TUS TAREAS -
1) Según el fragmento sobre la violencia contra las mujeres, ¿qué parece proteger las muertes de mujeres en Ciudad Juárez?
2) Devuelve sin ningún cambio el pasaje del fragmento sobre la violencia contra las mujeres que va desde "Sin embargo en" hasta "pero casi indiferentes.".

FRAGMENTO DE ORIGEN -
□ □ □ □ □ □ □
No hay duda de que existe una taxativa diferencia entre, por ejemplo, la lapidación de mujeres en algunos países islámicos y la frecuente tortura y muerte de mujeres en Ciudad Juárez (México). La primera está insólitamente amparada por la ley o por el estado mientras que las segundas parecieran estar protegidas más bien por el […]
No hay duda de que existe una taxativa diferencia entre, por ejemplo, la lapidación de mujeres en algunos países islámicos y la frecuente tortura y muerte de mujeres en Ciudad Juárez (México).
La primera está insólitamente amparada por la ley o por el estado mientras que las segundas parecieran estar protegidas más bien por el silencio cómplice de las autoridades civiles y policiales de la región.
Sin embargo en el primer caso, imagen mediante, nos sentimos horrorizados por la incalificable crueldad de un castigo que conduce a la muerte y en el otro la fría mención de las cifras aunque el número de mujeres asesinadas sea considerablemente mayor en la frontera del norte mexicano nos deja tal vez asombrados pero casi indiferentes.
□ □ □ □ □ □ □
LÍNEAS DE DATOS -
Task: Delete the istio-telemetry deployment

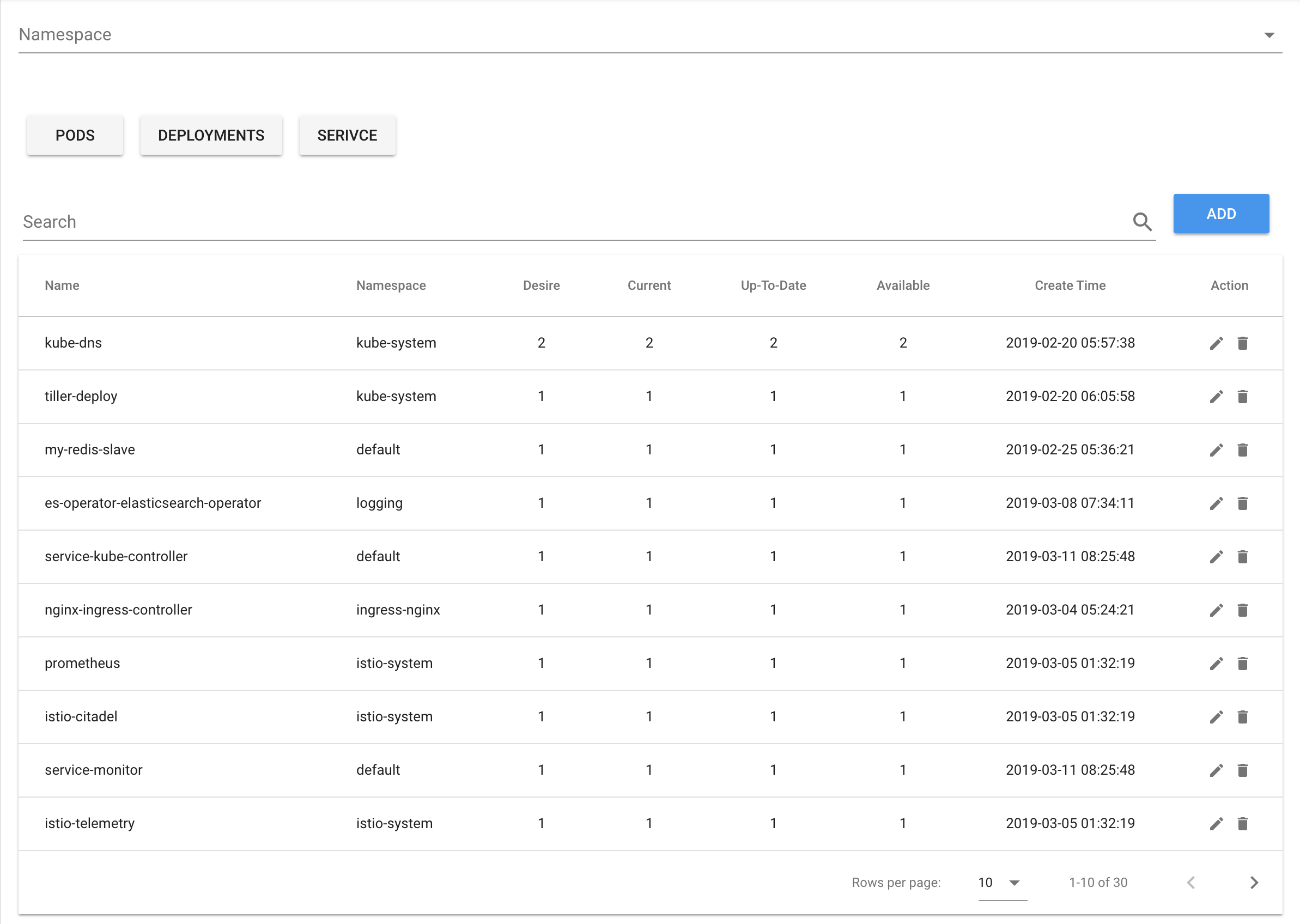Action: [x=1243, y=823]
□ □ □ □ □ □ □
RESPUESTAS -
1) El silencio cómplice de las autoridades civiles y policiales de la región.

2)
Sin embargo en el primer caso, imagen mediante, nos sentimos horrorizados por la incalificable crueldad de un castigo que conduce a la muerte y en el otro la fría mención de las cifras aunque el número de mujeres asesinadas sea considerablemente mayor en la frontera del norte mexicano nos deja tal vez asombrados pero casi indiferentes.